■ **WHAT THE EXERCISE ASKS**:
What is needed is an exact copy of the lines in the entries below from the one holding "Task: Choose HTTPS as the endpoint protocol" through the one holding "This screenshot has width=1568, height=716.", pictures excluded.

■ **DATA PROVIDED**:
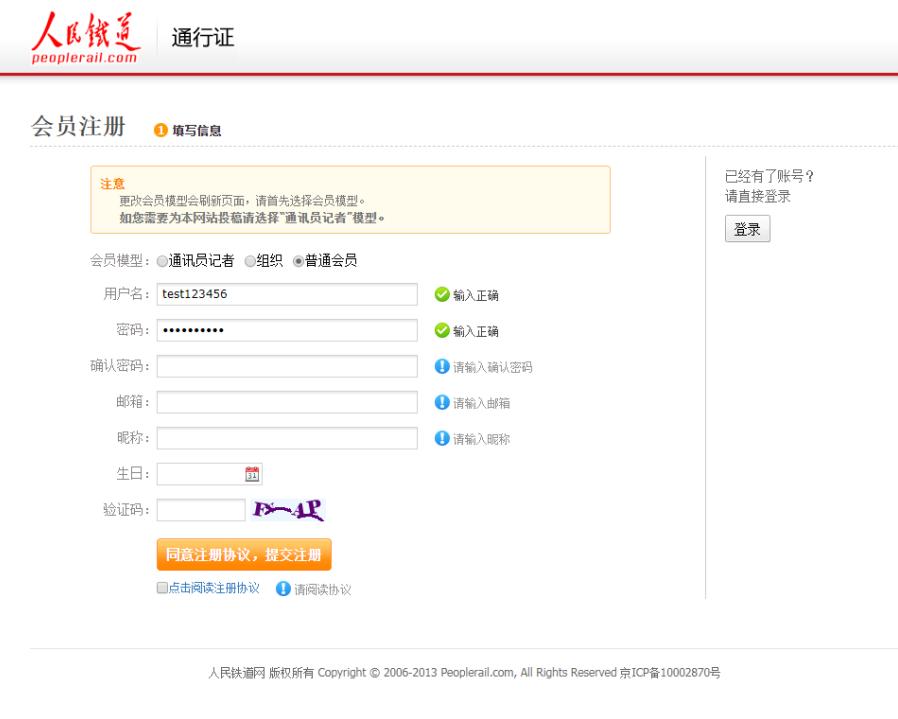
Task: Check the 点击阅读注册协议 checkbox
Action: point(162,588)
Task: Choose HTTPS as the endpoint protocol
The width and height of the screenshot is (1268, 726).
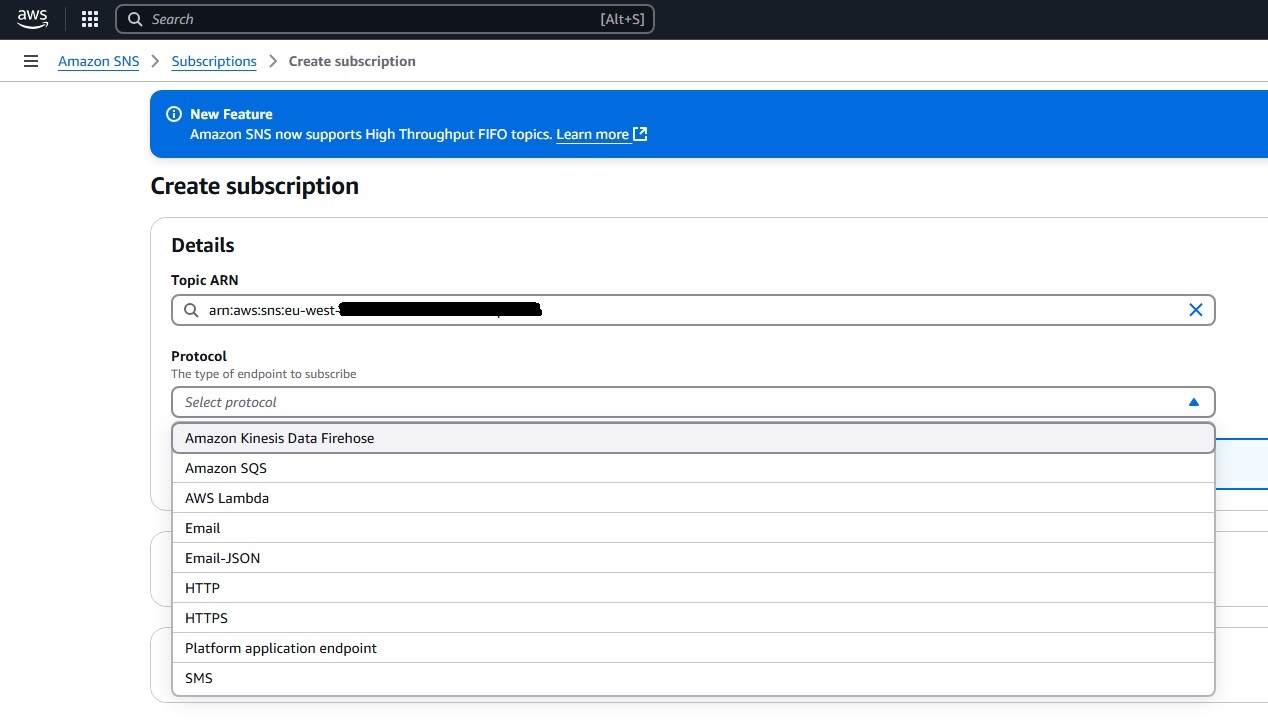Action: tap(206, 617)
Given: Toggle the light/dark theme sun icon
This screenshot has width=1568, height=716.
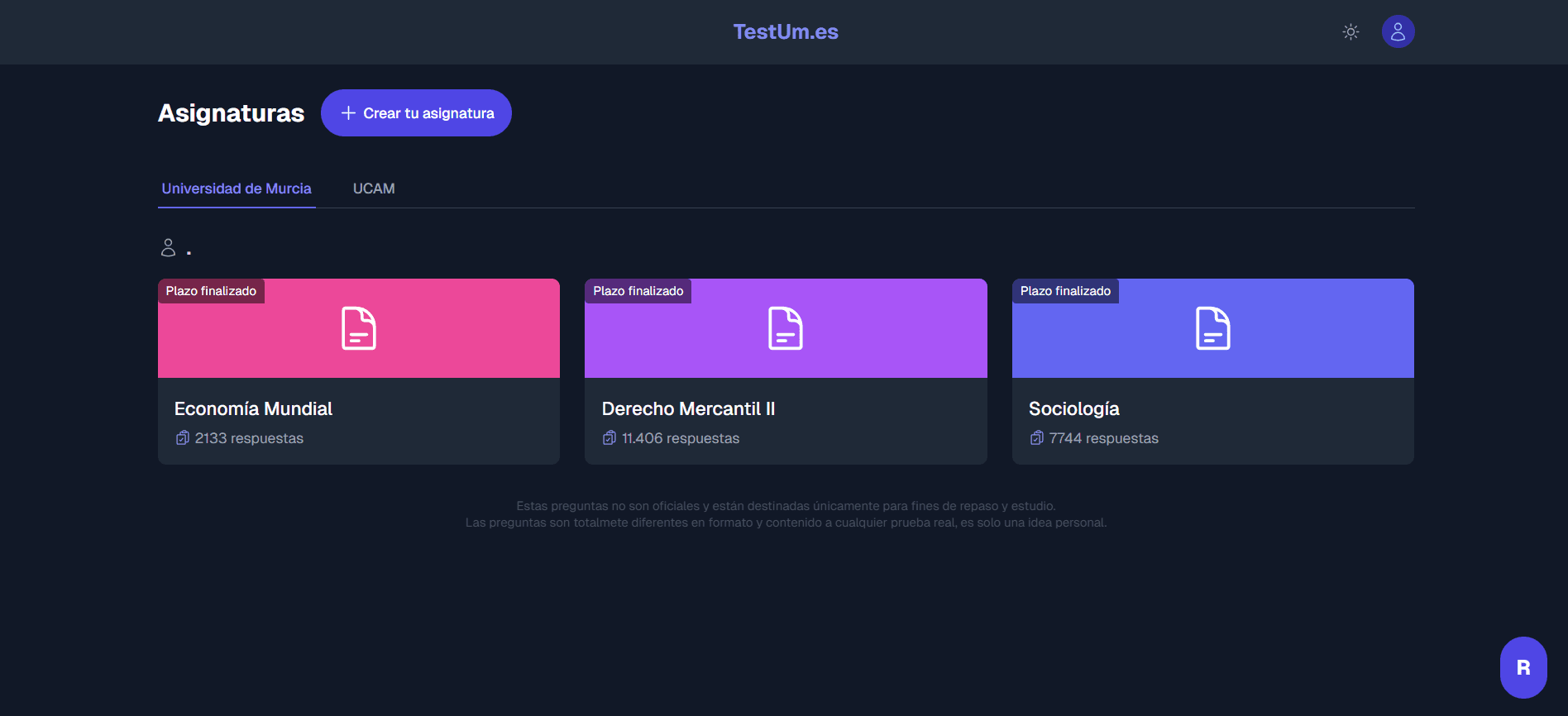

...

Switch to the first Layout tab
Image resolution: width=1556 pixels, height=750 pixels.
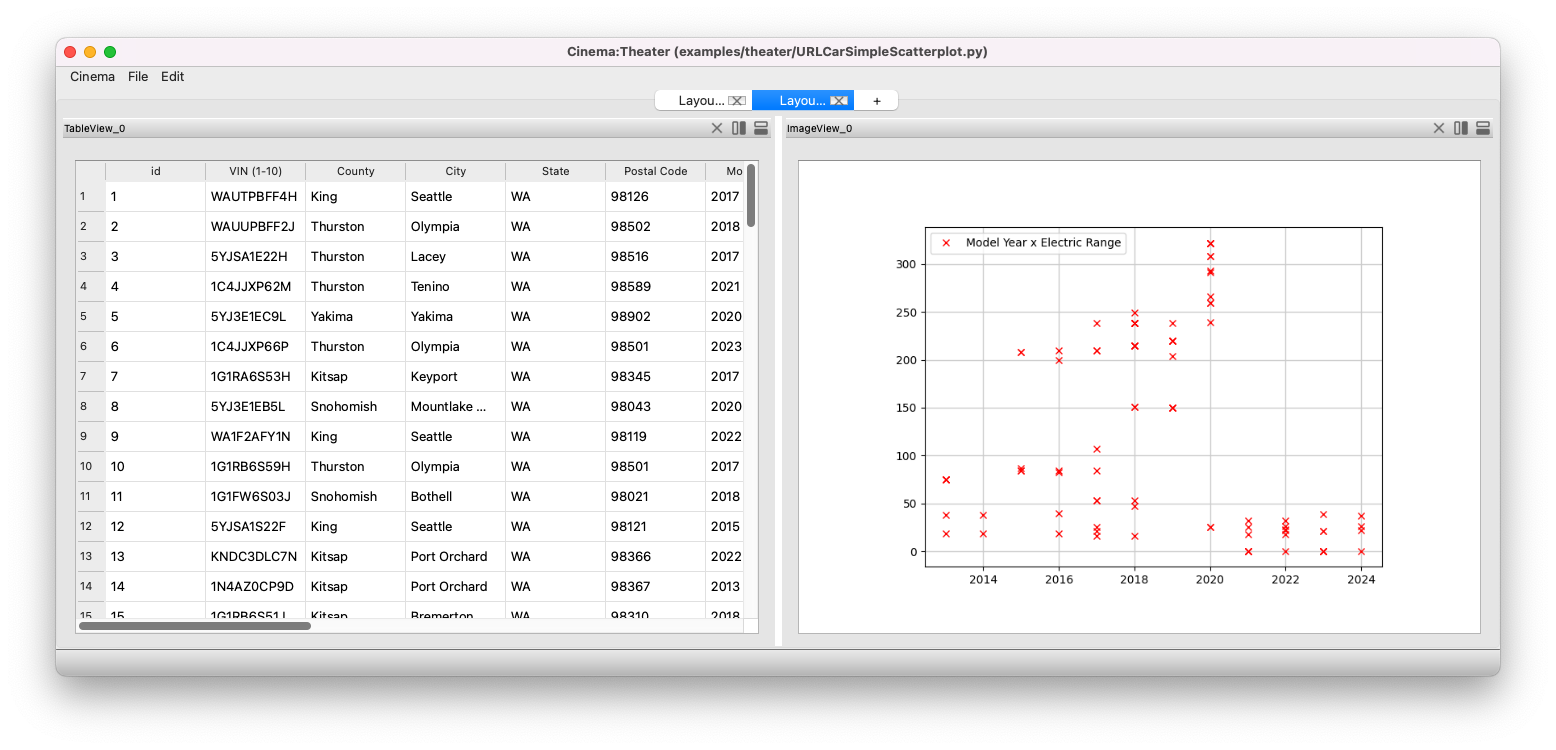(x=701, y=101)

■ **RESPONSE**:
Task: Choose HTTPS as the endpoint protocol
The width and height of the screenshot is (1268, 726).
Action: tap(206, 617)
Given: Toggle the light/dark theme sun icon
This screenshot has width=1568, height=716.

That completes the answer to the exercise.